> [Directions]: List every line of the records that contains the word "screenshot".

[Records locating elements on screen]
----
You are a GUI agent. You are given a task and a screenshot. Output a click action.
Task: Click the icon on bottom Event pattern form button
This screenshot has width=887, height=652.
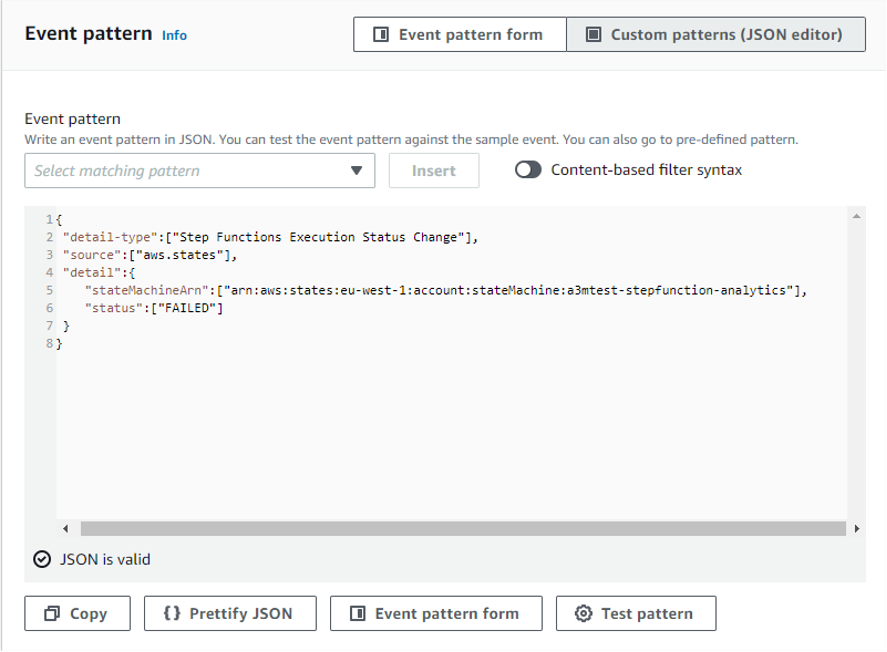pyautogui.click(x=357, y=614)
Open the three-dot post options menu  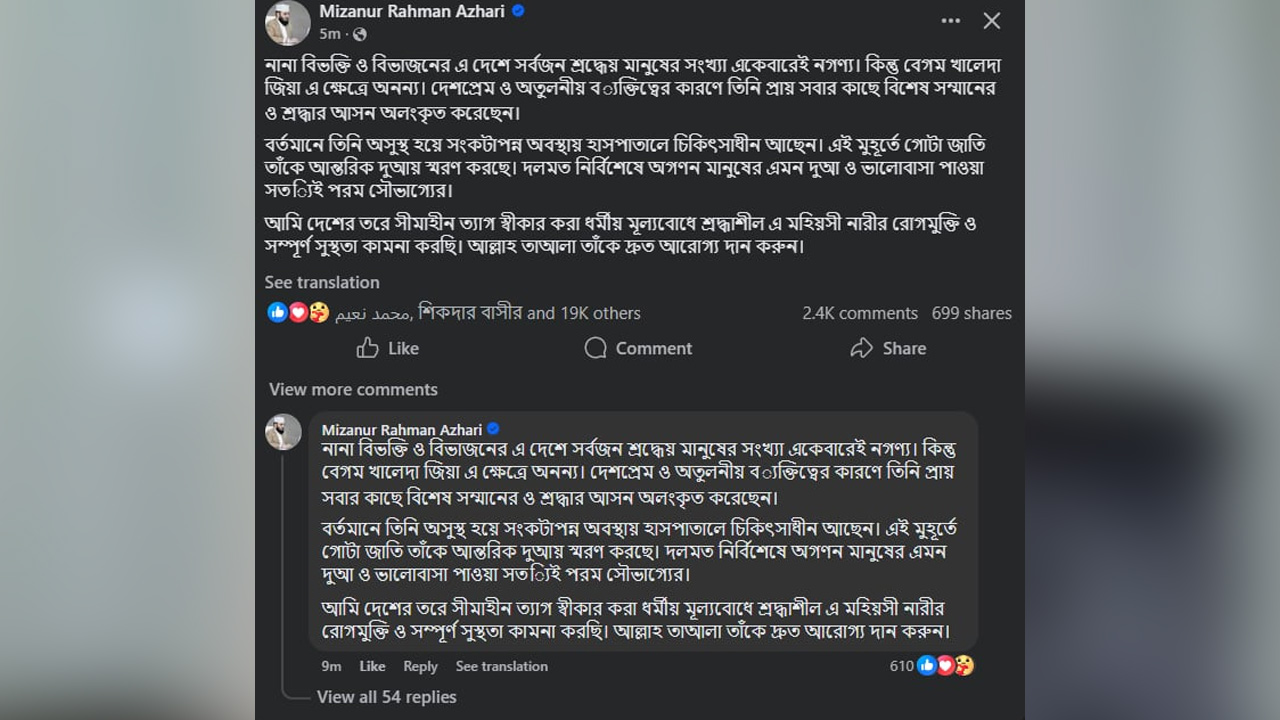(950, 21)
----
> [Exercise solution]:
You are a GUI agent. You are given a task and a screenshot. Output a click action.
This screenshot has width=887, height=652.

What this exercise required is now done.